Response of Elevated Serum Soluble Interleukin-2 Receptor (sIL-2R) and Overexpression of Glucose-6-Phosphate Dehydrogenase (G6PD) in Patients with Chronic Myelogenous Leukemia Treated with Imatinib Mesylate.

Regulation of intracellular redox potential is important for regulation of cell growth. G6PD functions to catalyze the first step in the pentose phosphate pathway physiologically providing the NADPH required for reductive biosynthesis and detoxification of free-radicals and peroxides in mature red blood cells. We present two cases of patients (pts) with Chronic Myelogenous Leukemia-chronic phase (CML-cp) with significant overexpression of sIL-2R and G6PD. Serum elevated levels of sIL-2R and G6PD correlated to CML stage and response to therapy with imatinib; one male pt and one female pt with white blood cell counts of 80 and 21,000 X 10⁹ per liter and a mean sIL-2R and G6PD levels of 26.975 X 10³ pg/ml and 14.10 units/gHb respectively. Both pts had BCR/abl-RT-PCR positive gene rearrangements with b2a2 in peripheral blood and bone marrow. Chromosomal abnormalities of female pt was consistent with CML-cp (t 9; 22) ( q34;q11.2) philadelphia chromosome. Treatment of both pts with imatinib 400 mg orally daily resulted in reduction toward normal levels of sIL-2R and G6PD. Our female pt had to have therapy interrupted due to severe gastrointestinal and myelosuppression with cardiac irritation, edema, headaches and arthralgia. She was changed to 300 mg of imatinib with a proton-pump inhibitor, growth factor G-CSF, and a cox-2 inhibitor with excellent tolerance and response to therapy ( see table I).
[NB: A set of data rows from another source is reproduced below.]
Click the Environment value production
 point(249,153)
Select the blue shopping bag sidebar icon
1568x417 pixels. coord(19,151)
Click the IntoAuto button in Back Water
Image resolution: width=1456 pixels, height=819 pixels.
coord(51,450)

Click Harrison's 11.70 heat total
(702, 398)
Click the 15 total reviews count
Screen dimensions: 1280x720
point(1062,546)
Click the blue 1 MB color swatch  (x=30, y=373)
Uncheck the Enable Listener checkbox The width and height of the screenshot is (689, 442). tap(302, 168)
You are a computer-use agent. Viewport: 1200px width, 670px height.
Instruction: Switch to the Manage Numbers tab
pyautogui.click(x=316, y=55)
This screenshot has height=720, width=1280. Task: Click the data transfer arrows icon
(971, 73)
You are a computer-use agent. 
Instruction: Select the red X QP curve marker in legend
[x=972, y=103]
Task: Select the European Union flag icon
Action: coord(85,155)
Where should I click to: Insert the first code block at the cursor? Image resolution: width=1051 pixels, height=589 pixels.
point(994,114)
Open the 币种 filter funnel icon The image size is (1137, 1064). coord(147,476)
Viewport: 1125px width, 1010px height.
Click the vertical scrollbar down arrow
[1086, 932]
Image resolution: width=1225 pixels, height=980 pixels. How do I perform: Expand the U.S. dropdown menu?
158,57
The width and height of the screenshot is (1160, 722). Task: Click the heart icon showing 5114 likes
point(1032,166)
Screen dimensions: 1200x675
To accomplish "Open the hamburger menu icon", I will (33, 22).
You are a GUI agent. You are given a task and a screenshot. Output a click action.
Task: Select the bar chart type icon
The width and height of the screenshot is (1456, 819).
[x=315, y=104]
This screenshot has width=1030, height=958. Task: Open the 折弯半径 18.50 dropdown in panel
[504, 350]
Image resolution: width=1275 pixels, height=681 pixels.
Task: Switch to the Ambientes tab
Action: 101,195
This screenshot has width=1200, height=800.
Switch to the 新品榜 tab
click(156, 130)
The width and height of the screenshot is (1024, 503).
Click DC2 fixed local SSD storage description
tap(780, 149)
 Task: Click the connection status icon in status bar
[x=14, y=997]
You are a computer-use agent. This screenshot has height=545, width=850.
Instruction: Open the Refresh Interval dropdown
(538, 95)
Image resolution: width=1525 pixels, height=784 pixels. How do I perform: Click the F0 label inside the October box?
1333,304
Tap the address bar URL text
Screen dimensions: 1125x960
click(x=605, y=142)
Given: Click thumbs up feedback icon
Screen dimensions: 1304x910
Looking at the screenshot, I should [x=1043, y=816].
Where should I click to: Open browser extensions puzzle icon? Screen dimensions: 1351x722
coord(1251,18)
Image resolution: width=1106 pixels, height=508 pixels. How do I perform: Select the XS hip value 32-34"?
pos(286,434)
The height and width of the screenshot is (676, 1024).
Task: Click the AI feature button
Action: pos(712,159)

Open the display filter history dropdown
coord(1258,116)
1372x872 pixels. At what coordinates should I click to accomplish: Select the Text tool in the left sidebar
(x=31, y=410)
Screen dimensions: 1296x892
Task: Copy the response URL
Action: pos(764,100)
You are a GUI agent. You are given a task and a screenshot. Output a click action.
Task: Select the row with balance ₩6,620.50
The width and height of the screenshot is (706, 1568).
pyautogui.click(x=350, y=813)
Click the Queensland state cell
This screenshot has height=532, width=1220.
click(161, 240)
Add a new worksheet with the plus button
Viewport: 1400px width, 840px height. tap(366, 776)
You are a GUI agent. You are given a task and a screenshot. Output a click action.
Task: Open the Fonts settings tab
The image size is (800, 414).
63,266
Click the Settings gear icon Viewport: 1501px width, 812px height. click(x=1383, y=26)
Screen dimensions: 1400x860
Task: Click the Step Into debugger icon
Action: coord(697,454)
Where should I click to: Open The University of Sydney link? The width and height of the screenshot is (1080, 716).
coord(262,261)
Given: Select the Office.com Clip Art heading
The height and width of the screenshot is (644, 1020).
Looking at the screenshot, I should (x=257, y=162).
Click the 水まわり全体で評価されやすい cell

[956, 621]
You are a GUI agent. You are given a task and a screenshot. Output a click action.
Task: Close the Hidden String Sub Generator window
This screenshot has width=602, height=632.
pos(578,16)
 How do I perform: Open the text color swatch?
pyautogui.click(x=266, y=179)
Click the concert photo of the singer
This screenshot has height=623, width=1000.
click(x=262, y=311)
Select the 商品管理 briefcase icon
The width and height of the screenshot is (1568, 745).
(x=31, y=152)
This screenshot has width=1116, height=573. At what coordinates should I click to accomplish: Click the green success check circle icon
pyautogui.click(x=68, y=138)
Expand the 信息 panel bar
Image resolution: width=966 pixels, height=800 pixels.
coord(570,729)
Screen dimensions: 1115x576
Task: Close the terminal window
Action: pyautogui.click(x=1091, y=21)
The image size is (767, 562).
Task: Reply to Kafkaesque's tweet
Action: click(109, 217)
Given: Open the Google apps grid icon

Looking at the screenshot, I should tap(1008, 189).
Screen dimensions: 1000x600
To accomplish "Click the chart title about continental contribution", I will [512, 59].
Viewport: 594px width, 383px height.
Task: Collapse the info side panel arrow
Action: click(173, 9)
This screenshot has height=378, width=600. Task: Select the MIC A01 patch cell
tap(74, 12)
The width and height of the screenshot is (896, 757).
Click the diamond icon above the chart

Response of sIL-2R and G6PD To Treatment With Imatinib Mesylate

CONCLUSIONS: Overexpression of sIL-2R and G6PD in CML-cp pts treated with tyrosine kinase inhibitor imatinib mesylate were significantly reduced to levels within normal limits after twelve months of therapy. Peripheral blood sera sIL-2R and erythrocyte G6PD levels in CML-cp pts may be useful clinical and prognostic indicators of leukemic cell burden.